▶ _EXTRAIT DU TEXTE_
-*-
Pour et contre John Locke

Les thèses sur le contrat social du philosophe John Locke (1632-1704) suscitent de vives réactions – de soutien comme de critique – chez ces femmes lettrées.

Catharine Trotter Cockburn (1679-1749), “Excellent Mr. Locke”

Née à Londres dans une famille protestante, Catharine Trotter grandit dans un milieu modeste, peu propice au développement intellectuel d’une jeune fille. Elle se convertit au catholicisme dans les années 1690, puis revient vers l’Église d’Angleterre peu avant son mariage avec le révérend Patrick Cockburn en 1708. Dès les années 1690, C. Trotter écrit des pièces de théâtre qui sont jouées sur la scène londonienne et lui confèrent une certaine notoriété en tant qu’autrice de textes dramatiques. Elle se consacre ensuite à l’écriture d’ouvrages de théologie et de philosophie.
-*-
(Lignes sur l'emplacement des cibles)
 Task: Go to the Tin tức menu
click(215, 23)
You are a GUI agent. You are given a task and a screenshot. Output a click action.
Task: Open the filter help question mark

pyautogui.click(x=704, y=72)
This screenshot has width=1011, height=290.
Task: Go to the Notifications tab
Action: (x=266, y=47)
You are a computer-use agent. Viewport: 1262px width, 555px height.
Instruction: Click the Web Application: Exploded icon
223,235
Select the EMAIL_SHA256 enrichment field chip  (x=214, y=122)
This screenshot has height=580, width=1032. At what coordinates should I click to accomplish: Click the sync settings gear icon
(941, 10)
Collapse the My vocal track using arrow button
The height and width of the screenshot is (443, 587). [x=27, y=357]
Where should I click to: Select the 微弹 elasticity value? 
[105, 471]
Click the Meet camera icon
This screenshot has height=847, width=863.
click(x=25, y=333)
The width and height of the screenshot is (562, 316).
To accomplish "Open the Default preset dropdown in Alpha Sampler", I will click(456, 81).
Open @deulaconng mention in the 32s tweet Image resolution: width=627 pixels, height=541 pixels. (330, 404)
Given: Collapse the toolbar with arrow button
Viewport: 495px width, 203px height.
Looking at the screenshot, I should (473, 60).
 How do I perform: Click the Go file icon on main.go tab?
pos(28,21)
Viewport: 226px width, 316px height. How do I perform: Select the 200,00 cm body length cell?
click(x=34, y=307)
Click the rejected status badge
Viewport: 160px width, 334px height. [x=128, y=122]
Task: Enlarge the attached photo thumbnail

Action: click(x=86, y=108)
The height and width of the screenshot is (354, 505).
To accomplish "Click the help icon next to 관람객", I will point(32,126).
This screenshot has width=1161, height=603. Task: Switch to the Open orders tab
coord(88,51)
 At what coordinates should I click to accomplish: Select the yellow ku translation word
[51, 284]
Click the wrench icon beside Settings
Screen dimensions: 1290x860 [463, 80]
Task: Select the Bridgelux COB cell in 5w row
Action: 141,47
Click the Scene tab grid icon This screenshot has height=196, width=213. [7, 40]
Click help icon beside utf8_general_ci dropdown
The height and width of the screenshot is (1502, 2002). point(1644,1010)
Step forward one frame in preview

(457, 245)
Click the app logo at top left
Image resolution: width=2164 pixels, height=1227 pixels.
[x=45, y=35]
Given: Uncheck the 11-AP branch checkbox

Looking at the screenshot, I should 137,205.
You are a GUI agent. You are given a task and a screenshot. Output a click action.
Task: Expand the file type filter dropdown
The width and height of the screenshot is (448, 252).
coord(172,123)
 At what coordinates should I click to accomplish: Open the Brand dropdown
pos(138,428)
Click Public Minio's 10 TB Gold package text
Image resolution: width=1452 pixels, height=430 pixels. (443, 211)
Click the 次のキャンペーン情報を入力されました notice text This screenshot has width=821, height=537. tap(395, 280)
-*-
▶ _EXERCICES_
1. Répondez à partir de l'extrait :
(a) Quelles dates de vie l'extrait donne-t-il pour John Locke ?
(b) Dans quelle ville Catharine Trotter est-elle née ?
(c) En quelle année épouse-t-elle le révérend Patrick Cockburn ?
2. Relevez toutes les personnes nommées dans l'extrait.
3. Traduisez en anglais cette phrase de l'extrait : « Elle se convertit au catholicisme dans les années 1690, puis revient vers l'Église d'Angleterre peu avant son mariage avec le révérend Patrick Cockburn en 1708. »

▶ _CORRIGÉ_
1.
(a) 1632-1704
(b) Londres
(c) 1708

2. John Locke ; Catharine Trotter Cockburn ; Patrick Cockburn

3. She converted to Catholicism in the 1690s, then returned to the Church of England shortly before her marriage to the Reverend Patrick Cockburn in 1708.